Effects of cinnamaldehyde and related compounds on voltage-gated sodium and calcium channels

TRPA1 is a versatile sensory cation channel belonging to the Transient Receptor Potential (TRP) protein family. It plays a key role in the detection of numerous noxious chemicals and is involved in multiple inflammatory diseases. Most of the evidence on the pathophysiological role of TRPA1 has been gathered using the well-known irritant cinnamaldehyde (CA) under the assumption that it is a specific agonist of this channel. We have recently used this compound in several models of chemosensation, but surprisingly, we have found that CA only produces very weak responses, which is in sharp contrast with its powerful agonist action of CA on TRPA1. We thus hypothesize that this compound may inhibit the induction of excitatory neural activity (action potential firing) underlying pain sensation. In the present project we plan determine the molecular mechanisms underlying the TRPA1-independent effects of CA and related compounds in the somatosensory and cardiovascular systems. To achieve this we will employ wide variety of experimental and theoretical techniques (from fundamental channel biophysics and pharmacology to animal behavior) to address the following questions: What are the Na+ channel isoforms inhibited by CA? What are the molecular mechanisms underlying inhibition of voltage-gated Na+ channels? What are the effects of CA on intracellular Ca2+ dynamics and excitability of nociceptors? Is CA an analgesic or an anesthetic?
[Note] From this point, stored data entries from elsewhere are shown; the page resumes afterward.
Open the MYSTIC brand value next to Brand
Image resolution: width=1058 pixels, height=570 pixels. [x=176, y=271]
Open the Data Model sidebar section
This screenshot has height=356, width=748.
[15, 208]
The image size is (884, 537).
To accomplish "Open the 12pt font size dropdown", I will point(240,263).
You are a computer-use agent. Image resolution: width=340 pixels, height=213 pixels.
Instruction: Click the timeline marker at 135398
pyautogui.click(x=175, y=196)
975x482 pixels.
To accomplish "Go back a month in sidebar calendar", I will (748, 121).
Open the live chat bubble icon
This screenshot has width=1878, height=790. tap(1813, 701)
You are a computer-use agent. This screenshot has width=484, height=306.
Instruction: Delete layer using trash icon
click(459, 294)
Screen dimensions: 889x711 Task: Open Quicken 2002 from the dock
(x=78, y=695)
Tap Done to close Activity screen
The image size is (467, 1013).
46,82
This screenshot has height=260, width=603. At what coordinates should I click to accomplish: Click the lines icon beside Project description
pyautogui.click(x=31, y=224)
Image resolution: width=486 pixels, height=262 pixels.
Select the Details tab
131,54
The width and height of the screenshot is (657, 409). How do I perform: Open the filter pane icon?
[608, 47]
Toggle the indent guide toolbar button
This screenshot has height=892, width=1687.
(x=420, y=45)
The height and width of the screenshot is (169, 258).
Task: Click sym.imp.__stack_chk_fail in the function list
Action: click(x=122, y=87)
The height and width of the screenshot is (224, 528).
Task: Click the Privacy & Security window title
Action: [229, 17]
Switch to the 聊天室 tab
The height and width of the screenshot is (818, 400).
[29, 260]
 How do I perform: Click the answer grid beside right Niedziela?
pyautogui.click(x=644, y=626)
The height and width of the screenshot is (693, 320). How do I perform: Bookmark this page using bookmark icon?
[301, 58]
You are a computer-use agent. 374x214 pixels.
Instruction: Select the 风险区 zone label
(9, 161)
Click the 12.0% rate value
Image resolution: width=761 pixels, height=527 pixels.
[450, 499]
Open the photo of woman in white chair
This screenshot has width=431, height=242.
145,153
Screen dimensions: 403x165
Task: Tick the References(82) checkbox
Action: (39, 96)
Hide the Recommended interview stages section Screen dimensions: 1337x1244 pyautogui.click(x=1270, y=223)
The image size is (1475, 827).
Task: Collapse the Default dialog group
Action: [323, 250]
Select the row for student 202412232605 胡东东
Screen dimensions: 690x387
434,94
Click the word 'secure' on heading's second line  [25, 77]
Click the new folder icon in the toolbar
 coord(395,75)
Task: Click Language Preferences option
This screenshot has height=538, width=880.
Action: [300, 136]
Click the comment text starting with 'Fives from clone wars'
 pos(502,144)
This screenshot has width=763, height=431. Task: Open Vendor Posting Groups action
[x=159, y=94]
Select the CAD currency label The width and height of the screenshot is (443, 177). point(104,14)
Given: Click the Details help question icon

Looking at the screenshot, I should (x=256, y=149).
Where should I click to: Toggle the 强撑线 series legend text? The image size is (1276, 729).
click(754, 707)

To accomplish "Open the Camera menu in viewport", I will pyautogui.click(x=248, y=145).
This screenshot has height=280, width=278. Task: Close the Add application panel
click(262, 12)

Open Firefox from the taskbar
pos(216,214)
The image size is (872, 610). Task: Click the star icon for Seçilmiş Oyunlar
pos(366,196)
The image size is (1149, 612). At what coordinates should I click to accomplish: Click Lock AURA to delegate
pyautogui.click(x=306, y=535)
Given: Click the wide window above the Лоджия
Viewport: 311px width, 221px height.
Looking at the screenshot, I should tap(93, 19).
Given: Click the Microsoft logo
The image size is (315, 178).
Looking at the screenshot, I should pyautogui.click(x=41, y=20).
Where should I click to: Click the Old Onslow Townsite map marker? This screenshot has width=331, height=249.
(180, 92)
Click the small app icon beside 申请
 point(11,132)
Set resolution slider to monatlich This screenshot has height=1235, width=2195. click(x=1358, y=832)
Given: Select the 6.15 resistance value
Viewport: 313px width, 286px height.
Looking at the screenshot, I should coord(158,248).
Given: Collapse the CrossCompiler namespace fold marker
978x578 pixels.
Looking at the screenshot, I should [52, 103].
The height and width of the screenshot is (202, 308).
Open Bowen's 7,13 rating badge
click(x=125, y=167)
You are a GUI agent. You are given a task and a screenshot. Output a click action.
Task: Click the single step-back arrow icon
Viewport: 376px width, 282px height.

Does CA modulate other excitatory channels such as voltage-gated Ca2+ channels? Do compounds structurally related to CA have similar analgesic/anesthetic properties? Our work will help to understand the mechanisms underlying novel and well-known pharmacological effects of CA, such as analgesia and the induction of blood pressure decrease. Moreover, this study will serve to explore the possibility of using CA, like capsaicin, as a desensitizer of nociceptors for the treatment of neuropathic pain, with the advantage of selective targeting neuronal populations without pain side effects.